We are trying to do oversight, and we are trying to understand 
what the problems are, and obviously there are plenty of 
problems and this is just one of them.
    One other question on a different subject. Over a year ago 
I asked then Acting Commissioner Steve Miller to provide all 
documents with regard to the application or the decision about 
premium subsidies and whether or not they would apply to 
federally created exchanges. We have not gotten those documents 
yet. I would like you to commit to me to get those documents to 
us surrounding that IRS decision because it seems to run 
counter to the statute.
    Could you get that to us before September?
    Mr. WERFEL. I was not aware of that document request. I 
commit to you that I will look into the issue and get back to 
you as soon as possible with the time frame.
    Mr. BOUSTANY. Well, it has been a year. So hopefully----
    Mr. WERFEL. Yes. I just have to look into it.
    Mr. BOUSTANY. I know staff have done work.
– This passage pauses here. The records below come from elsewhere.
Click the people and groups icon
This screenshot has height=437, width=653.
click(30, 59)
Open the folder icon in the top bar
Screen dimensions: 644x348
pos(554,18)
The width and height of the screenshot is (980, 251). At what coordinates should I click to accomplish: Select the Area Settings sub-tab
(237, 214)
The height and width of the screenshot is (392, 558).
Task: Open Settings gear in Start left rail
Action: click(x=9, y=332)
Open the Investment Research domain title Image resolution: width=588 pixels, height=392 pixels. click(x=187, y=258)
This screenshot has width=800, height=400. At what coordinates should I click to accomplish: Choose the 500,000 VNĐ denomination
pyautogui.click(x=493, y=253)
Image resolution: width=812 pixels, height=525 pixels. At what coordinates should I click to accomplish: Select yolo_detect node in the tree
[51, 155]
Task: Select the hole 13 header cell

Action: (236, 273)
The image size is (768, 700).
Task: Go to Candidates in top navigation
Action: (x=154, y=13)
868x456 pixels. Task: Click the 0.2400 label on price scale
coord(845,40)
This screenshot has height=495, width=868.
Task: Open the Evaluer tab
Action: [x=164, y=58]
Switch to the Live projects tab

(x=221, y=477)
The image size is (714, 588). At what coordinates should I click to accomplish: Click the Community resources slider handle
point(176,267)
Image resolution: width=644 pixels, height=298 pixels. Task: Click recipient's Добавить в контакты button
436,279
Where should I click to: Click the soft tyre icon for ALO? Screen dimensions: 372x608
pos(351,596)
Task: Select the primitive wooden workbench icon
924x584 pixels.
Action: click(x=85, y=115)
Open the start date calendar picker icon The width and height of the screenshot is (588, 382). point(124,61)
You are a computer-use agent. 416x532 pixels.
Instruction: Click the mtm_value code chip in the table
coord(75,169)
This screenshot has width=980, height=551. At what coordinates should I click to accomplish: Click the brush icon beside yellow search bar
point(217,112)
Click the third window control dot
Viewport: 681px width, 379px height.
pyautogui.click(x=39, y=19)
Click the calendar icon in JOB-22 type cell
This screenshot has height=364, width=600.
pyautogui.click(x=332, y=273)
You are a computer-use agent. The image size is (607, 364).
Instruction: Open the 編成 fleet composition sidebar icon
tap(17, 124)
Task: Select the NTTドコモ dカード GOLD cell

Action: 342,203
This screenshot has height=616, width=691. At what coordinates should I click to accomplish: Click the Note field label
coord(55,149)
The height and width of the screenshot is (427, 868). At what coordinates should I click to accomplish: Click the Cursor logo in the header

I hope staff 
have done work on that. I would like that information before we 
get back in September.
    Mr. WERFEL. Understood.
    Mr. RANGEL. Would the gentleman yield?
    Mr. BOUSTANY. I will yield with what little time I have.
    Chairman CAMP. Dr. Boustany has the time.
    Mr. BOUSTANY. Yes, I will yield.
    Mr. RANGEL. Thank you so much for your comment.
    You indicated that this was an oversight hearing in which 
you had a response. I ask the gentleman: Is it your intention 
to improve the law as it relates to so-called Obamacare or the 
Affordable Care Act? Is that the purpose?
    Mr. BOUSTANY. Reclaiming my time, I believe the law is so 
deeply flawed, I favor repeal and replacing it.
    Chairman CAMP. All right. The time has expired.
    Mr. Roskam is recognized.
    Mr. ROSKAM. Thank you, Mr. Chairman.
    You know, this reminds me of the scene at the end of the 
first ``Indiana Jones'' movie where Indiana Jones goes in and 
he is talking to the guy from the government, and Indiana says, 
``Where is the Arc?''
    And the guy from the government at the end of the movie 
says, ``We have top people working on it.''
    And then the next scene is the Arc of the Covenant going 
into a giant government warehouse somewhere. This exchange a 
little bit today, what I have heard from you is basically 
saying, ``We have top people working on this.''
    So, Mr. Cohen, when you were asked by Mr. Brady a couple of 
minutes ago about the nature of the test, when you distill down 
what you actually said, you actually said to him and to Mr. 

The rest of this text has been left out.